You are playing a following game: In every move you roll a regular dice (1-6) and your current account is sum of all dice rolls. For example, if in first roll you get 3, in second roll 5, then your current account is 8. In every move you can either re-roll the dice or you can take all from your current account and finish the game. The only problem is that, if after some roll you have amount on your account that is a multiple of 6, you lose everything. What is the first number after that it is better to take everything from your account than to re-roll, and what is the expected value of this game if played optimal?...
After n dice rolls the probability to be 'play on' is $\displaystyle P_{n} = (\frac{5}{6})^{n}$, so that the expected value of the gain in this situation is...
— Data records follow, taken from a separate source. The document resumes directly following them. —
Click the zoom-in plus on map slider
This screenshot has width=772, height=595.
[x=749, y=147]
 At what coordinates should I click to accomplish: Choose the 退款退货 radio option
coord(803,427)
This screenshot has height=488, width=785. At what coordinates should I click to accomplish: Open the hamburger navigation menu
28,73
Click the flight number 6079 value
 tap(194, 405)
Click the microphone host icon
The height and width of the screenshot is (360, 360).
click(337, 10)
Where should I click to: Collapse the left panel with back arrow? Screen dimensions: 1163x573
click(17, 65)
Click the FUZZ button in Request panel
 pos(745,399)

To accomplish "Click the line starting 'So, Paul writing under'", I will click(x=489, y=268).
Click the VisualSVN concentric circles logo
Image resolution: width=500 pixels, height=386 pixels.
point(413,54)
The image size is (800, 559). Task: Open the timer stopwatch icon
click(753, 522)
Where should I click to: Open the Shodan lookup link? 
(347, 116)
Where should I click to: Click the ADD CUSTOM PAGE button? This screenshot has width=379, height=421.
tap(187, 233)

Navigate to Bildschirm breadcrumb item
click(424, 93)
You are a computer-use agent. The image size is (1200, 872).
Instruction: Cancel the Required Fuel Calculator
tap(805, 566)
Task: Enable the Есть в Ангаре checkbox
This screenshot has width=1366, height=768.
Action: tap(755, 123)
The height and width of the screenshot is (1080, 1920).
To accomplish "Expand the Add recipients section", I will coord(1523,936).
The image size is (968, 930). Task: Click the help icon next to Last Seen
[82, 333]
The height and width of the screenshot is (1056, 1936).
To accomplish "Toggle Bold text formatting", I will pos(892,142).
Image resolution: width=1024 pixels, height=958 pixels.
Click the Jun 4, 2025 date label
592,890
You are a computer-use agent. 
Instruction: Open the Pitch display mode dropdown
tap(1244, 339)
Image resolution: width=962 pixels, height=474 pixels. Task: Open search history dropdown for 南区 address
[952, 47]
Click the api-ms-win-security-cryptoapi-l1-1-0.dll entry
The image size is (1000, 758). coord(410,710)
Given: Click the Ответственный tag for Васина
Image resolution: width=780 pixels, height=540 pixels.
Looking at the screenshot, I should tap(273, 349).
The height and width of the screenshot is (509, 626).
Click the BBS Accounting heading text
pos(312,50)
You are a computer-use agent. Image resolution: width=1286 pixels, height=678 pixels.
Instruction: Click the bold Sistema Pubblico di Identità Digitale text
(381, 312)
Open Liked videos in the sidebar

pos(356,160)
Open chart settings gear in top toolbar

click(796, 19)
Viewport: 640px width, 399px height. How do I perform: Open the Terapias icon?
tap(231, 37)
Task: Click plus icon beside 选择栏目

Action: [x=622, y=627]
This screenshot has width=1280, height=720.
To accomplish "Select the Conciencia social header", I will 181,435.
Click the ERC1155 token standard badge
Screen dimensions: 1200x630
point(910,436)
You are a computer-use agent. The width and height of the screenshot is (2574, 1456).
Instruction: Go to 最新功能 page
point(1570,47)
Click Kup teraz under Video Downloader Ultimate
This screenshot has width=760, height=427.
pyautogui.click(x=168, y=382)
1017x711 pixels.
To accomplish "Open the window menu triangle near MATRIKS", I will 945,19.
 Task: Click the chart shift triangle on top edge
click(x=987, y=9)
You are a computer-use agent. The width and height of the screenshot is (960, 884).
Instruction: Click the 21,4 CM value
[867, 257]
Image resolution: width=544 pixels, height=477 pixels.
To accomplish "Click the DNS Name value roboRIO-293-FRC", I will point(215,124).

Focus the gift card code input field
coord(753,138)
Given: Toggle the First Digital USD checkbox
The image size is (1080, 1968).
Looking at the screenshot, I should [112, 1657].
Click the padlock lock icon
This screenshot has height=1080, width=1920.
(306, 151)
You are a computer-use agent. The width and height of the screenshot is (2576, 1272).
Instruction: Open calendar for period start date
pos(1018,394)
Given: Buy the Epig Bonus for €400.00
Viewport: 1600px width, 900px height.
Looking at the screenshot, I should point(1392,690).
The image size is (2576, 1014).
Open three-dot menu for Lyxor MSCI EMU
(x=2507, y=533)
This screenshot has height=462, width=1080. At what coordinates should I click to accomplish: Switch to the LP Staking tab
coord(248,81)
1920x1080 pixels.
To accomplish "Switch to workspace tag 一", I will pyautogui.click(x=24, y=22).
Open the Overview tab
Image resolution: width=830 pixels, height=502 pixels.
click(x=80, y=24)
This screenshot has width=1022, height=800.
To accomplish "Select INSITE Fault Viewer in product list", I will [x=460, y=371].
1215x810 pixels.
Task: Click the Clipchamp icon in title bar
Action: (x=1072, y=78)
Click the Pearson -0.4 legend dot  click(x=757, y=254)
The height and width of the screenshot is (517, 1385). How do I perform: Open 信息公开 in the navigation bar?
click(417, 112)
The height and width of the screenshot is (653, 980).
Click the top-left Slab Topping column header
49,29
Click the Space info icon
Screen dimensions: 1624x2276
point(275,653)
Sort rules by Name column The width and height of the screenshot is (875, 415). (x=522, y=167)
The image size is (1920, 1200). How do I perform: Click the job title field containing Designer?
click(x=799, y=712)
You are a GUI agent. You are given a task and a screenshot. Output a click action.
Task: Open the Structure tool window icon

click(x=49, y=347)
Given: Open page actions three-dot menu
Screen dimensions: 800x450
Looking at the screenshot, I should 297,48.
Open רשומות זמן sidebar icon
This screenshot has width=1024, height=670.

$\displaystyle G_{1} = \frac{15}{5}\ P_{1} = \frac{5}{2} = 2.5$

$\displaystyle G_{2} = \frac {15 - 1 + 45}{9}\ P_{2} = \frac{1475}{324} = 4.552...$

$\displaystyle G_{3} = \frac{15 - 3 + 45 + 75}{13}\ P_{3} = \frac{16500}{2808} = 5.876...$

$\displaystyle G_{4} = \frac{15-6 + 45 + 75 + 105}{17}\ P_{4} = \frac{146250}{22032} = 6.638...$

$\displaystyle G_{5} = \frac{15 - 10 + 45 + 75 + 105 + 135}{21}\ P_{5} = \frac{1141625}{163296} = 6.985...$

$\displaystyle G_{6} = \frac{45 + 75 + 105 + 135+ 195}{25}\ P_{6} = \frac{8671875}{1166400} = 7.4347...$

$\displaystyle G_{7} = \frac{45 - 7 + 75 + 105 + 135 + 195 + 15 + 216}{29}\ P_{7} = \frac{60859375}{8118144} = 7.496...$

$\displaystyle G_{8} = \frac{45 - 15 + 75 + 105 + 135 + 195 + 231 + 15 + 240}{33}\ P_{8} = \frac{400781250}{55427328} = 7.23...$

At this point our job is finshed and we can coclude that the optimal strategy' is to stop the play after the 7-th dice roll because if n=8 the expected gain decreases...

Kind regards

$\chi$ $\sigma$

#### maxkor

##### Member
Posted the Jan 28, 2013 on Art of Problem Solving (AoPS) by the user thugzmath10 and not yet solved

$A$ and $B$ are points on a circle centered at $O$ and radius $2$. An arbitrary point $X$ lies on the major arc $AB$. Determine the probability that $[AXB]\geq \sqrt{6}$.

Note: $[AXB]$ denotes the area of triangle $AXB$.